Within the reserve is the scheduled monument Tarr Steps , a clapper bridge over the River Barle. The name "clapper bridge" comes from the Medieval Latin "claperius" which means "pile of stones". It is an ancient form of bridge constructed with large unmortared slabs of stone resting on one another; this is the largest example of its type. There are 17 spans across 50 m, the top slabs weigh 1-2 tons and are about 39 in above normal water level. The largest slab is over 8 ft long and is about 5 ft wide. This is one of the best known monuments on Exmoor. Its age is unknown, as several theories claim that Tarr Steps dates from the Bronze Age but others date them from around 1400 AD. It has been restored several times in recent years, following flood damage. Over the years the damage provides a good indicator of the strength of each flood. Some of the top slabs have been washed away in extreme flood conditions and they have now all been numbered to facilitate replacement. The Exmoor National Park web site says

The stones forming the spans weigh between one and two tons each and have on occasions been washed up to 50 yd downstream.
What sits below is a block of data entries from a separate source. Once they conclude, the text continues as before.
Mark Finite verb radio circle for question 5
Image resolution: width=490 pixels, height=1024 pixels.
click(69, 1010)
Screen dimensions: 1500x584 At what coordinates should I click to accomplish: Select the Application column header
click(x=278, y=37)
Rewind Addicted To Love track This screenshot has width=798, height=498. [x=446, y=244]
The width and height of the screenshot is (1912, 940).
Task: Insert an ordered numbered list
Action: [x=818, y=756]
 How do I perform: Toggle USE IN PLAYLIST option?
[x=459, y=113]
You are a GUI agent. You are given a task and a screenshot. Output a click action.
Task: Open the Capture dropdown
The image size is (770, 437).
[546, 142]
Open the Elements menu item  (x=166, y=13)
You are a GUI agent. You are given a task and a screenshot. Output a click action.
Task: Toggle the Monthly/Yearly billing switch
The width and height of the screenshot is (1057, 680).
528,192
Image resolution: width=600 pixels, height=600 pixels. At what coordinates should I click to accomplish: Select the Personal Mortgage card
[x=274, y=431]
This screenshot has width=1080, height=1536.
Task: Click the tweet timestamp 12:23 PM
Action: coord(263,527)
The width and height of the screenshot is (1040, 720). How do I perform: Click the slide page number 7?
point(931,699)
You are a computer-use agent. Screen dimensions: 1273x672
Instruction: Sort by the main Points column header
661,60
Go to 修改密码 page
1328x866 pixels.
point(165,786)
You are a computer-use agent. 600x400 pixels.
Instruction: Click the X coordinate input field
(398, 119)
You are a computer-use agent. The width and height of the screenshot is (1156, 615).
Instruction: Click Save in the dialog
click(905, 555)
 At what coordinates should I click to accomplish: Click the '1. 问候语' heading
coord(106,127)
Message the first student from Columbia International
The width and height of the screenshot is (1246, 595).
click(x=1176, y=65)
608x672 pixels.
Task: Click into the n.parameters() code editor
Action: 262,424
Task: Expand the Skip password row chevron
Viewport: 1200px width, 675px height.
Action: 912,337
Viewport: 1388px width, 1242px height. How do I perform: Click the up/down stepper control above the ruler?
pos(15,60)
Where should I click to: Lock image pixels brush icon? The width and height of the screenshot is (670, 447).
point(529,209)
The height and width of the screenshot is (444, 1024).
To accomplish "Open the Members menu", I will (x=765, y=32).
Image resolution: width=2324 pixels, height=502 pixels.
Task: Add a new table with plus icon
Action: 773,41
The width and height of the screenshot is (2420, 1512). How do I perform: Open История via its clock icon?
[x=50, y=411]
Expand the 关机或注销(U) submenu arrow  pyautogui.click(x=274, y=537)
A distinctive feature of Tarr Steps is the slabs that are raked against the ends of each pier to break the force of the river and divert floating debris. Despite this, much of the damage has been due to debris such as branches floating down with the flood and battering the bridge. Debris used to be removed once a year by farmers from the Dulverton and Hawkridge sides of the river but since the flood of 1952 it has been trapped by cables strung across the river upstream of the bridge.

The bridge was badly damaged by floodwater on 22 December 2012 when steel wires upstream (designed to protect the bridge from damaging debris) were broken by fallen trees washed down the river. Floodwaters carried away part of the bridge again on 21 November 2016, and it has since been rebuilt.